No me atrevía a desobedecer a mi padre —una joven enana que hiciera una cosa así tendría que cortarse las patillas como castigo y afrontar la humillante experiencia—, pero seguramente no se me tendría en cuenta que me deslizara hasta el extremo del entarimado. Quizá lograra ver algo desde allí. Acababa de dar un paso y ya oía a mi madre tomar aliento para ordenarme que volviera, cuando Hartmut saltó hasta donde nos encontrábamos y corrió hacia nosotras.

—El Vater me ha ordenado que vele por ti y por vuestra hija en su ausencia, Muter —explicó con una reverencia hacia mi madre. Sin embargo, sus ojos me miraban a mí. Tal vez el destino supiera lo que se traía entre manos, en fin de cuentas. Decidí quedarme donde me encontraba.

—¿Qué ocurre? —le preguntó ella, nerviosa.

—Un incidente en el mar, eso es todo —contestó Hartmut sin darle importancia—. Una mancha de aceite que se extiende. Y algunos creen haber visto cabezas emerger de ella, pero me da la impresión de que las han visto a través del cristal de una jarra de cerveza. Lo más probable es que se trate de un banco de peces. Han zarpado botes para investigar.

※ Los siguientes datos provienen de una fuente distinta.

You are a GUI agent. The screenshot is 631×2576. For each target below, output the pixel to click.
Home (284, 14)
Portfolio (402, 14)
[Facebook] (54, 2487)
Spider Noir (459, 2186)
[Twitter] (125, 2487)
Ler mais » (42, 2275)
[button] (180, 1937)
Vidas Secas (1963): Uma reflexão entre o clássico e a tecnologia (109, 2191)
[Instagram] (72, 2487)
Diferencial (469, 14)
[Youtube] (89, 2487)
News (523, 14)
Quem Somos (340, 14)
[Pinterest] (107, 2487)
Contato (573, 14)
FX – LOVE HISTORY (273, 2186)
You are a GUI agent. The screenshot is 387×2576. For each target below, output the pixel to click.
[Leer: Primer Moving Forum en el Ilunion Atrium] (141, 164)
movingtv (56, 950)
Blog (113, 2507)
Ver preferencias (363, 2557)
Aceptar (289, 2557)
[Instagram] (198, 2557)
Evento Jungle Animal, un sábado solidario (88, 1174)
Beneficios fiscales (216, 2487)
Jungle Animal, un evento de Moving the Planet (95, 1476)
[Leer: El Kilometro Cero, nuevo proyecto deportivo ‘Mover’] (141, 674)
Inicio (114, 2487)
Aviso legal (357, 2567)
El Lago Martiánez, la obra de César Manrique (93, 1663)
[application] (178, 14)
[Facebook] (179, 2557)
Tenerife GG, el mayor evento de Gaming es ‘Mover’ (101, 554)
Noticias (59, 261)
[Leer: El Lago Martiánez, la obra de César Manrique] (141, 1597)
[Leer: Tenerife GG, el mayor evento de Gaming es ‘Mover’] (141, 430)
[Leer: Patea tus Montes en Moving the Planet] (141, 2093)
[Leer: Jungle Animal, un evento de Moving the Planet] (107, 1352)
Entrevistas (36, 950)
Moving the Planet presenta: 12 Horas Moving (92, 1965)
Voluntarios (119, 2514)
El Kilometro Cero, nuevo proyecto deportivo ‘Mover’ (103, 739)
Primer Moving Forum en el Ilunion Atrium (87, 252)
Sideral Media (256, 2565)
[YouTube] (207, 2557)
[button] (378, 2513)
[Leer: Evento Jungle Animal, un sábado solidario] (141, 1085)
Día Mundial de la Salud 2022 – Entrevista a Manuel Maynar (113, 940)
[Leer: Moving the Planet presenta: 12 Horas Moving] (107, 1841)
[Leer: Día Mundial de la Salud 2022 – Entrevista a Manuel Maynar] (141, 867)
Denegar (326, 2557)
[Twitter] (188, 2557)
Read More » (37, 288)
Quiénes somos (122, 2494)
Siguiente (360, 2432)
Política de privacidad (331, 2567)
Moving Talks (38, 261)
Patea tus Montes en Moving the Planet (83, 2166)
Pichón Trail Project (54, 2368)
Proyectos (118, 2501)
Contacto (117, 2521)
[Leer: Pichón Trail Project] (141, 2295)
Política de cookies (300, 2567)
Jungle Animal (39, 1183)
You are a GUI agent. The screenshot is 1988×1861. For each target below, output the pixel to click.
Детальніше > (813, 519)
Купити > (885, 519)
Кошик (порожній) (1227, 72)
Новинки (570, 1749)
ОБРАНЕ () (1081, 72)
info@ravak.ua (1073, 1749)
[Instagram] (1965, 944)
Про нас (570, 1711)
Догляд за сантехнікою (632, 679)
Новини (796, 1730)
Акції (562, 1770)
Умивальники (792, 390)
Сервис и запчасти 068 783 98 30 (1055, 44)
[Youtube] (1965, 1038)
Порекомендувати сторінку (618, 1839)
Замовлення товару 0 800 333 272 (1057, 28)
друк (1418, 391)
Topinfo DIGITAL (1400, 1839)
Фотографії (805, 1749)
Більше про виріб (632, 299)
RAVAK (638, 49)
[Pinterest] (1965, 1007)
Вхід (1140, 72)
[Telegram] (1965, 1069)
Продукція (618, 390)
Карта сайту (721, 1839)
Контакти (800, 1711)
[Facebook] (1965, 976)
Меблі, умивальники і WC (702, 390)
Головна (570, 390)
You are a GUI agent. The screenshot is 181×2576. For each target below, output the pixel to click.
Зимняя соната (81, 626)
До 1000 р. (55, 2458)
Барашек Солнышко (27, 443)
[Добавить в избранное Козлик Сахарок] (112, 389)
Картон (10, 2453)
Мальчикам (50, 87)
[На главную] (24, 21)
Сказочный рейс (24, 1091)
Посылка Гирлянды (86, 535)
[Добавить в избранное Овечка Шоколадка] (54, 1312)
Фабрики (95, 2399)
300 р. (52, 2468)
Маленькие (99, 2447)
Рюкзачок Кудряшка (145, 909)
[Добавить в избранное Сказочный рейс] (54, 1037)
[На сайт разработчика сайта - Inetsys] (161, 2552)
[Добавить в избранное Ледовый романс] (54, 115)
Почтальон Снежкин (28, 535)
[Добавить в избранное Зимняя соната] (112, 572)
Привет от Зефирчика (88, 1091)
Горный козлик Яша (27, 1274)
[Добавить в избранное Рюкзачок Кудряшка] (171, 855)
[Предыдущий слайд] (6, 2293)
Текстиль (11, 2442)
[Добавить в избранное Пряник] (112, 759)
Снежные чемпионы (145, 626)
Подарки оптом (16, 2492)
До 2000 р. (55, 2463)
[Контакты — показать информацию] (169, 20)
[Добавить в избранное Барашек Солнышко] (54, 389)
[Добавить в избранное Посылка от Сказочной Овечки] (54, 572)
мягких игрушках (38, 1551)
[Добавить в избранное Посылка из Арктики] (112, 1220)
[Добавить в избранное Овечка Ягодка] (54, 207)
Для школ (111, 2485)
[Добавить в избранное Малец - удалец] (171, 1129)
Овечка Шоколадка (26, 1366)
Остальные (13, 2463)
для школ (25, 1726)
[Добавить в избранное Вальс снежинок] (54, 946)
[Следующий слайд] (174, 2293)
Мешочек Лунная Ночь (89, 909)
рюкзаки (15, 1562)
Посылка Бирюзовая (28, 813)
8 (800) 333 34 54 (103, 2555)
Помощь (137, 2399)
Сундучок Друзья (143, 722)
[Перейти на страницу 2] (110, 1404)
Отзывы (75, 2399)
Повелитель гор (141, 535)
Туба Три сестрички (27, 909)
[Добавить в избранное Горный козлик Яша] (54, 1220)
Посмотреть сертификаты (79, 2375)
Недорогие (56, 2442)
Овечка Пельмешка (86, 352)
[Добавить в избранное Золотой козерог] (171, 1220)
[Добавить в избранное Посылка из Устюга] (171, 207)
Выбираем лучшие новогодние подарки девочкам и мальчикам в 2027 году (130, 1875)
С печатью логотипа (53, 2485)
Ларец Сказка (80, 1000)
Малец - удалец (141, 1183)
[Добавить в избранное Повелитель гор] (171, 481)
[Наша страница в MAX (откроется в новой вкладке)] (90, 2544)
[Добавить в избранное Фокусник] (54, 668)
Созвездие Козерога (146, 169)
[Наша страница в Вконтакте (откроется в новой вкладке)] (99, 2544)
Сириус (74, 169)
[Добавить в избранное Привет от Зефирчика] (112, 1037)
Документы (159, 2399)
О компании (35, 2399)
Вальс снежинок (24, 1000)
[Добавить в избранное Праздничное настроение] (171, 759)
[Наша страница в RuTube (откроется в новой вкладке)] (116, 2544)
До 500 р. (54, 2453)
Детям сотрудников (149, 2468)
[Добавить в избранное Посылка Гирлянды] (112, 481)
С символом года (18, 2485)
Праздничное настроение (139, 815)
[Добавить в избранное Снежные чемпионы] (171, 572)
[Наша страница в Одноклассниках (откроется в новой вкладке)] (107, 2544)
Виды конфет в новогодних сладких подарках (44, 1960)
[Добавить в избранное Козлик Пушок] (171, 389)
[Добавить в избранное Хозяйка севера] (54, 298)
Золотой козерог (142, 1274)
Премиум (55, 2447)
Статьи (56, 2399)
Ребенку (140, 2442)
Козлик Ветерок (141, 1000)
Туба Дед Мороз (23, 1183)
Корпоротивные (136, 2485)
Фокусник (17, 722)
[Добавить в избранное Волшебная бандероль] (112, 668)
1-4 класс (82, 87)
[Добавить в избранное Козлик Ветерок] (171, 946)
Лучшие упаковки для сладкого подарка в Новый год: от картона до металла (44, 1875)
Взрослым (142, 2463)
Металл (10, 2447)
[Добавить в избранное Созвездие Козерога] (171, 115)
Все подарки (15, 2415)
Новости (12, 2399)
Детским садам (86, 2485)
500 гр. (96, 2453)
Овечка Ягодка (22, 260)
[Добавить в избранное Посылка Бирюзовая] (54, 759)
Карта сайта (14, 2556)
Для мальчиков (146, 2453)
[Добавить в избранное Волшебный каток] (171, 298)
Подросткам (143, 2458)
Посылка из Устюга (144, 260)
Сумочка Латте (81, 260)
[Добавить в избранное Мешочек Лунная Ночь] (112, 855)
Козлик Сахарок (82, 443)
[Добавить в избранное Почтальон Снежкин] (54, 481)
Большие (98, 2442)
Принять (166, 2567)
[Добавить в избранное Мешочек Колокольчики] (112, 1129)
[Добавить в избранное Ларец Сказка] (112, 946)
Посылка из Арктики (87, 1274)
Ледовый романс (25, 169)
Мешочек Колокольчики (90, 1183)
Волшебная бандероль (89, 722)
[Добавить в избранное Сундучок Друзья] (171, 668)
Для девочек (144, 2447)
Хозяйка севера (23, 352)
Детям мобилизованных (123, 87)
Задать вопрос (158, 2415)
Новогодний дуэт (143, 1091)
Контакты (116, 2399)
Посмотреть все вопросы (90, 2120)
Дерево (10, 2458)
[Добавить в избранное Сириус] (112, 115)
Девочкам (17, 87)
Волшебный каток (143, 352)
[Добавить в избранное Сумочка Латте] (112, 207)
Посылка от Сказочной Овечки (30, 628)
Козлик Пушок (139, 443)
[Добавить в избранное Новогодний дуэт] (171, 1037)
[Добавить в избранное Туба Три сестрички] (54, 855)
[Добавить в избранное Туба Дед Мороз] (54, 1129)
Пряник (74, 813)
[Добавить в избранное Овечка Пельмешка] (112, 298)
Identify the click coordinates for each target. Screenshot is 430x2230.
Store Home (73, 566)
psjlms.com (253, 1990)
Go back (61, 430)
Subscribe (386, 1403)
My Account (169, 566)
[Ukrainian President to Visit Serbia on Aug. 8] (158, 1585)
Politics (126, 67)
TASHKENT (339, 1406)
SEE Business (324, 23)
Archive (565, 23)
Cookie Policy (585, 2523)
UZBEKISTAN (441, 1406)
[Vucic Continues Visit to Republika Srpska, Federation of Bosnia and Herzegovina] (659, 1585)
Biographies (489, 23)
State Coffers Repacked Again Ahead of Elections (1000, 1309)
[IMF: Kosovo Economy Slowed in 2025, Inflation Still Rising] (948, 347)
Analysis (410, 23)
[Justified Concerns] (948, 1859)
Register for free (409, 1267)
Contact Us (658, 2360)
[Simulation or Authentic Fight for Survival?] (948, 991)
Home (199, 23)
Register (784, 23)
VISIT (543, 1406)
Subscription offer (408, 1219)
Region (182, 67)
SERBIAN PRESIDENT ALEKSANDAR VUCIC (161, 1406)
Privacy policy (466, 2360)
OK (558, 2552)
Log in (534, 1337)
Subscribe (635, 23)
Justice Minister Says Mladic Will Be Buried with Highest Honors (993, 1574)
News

Esta explicación pareció tranquilizarla. Pero a mí no me calmó. Vi cómo Hartmut no apartaba la vista de su mariscal, a la espera de órdenes. Y, aunque hacía un cortés esfuerzo por sonreír, su expresión era severa.

—Creo, Muter —prosiguió—, que será mejor que bajéis de esta plataforma hasta que determinemos cuál es la causa de esa mancha aceitosa.

—Tienes razón, muchacho. Grundle, dame ese martillo. Pareces una tonta ahí de pie, con eso en la mano. Voy a reunirme con tu padre. No, Grundle, tú quédate aquí con este joven guardia.

Echó a andar con paso decidido y, enérgicamente, se abrió paso entre la multitud. La bendije para mis adentros.

—A mí no me pareces una tonta —me aseguró Hartmut—. Creo que estás espléndida.

Me acerqué a él y mi mano, ahora que se había librado del martillo, encontró el modo de llegar hasta la suya. Los barcos partían de la playa y los hombres remaban con gran esfuerzo para adentrarse en el mar. Bajamos de la plataforma y corrimos hacia la orilla mezclados con los demás habitantes de Gargan.

—¿De qué crees que se trata? —murmuré.

—No lo sé —contestó Hartmut, que dejaba aflorar su preocupación, ahora que estábamos a solas—. Llevamos toda la semana escuchando antiguas leyendas. Los delfines hablan de criaturas extrañas que nadan por el Mar de la Bondad: serpientes con la piel cubierta de un aceite que emponzoña el agua y envenena a cualquier pez que tenga la desgracia de pasar a su lado.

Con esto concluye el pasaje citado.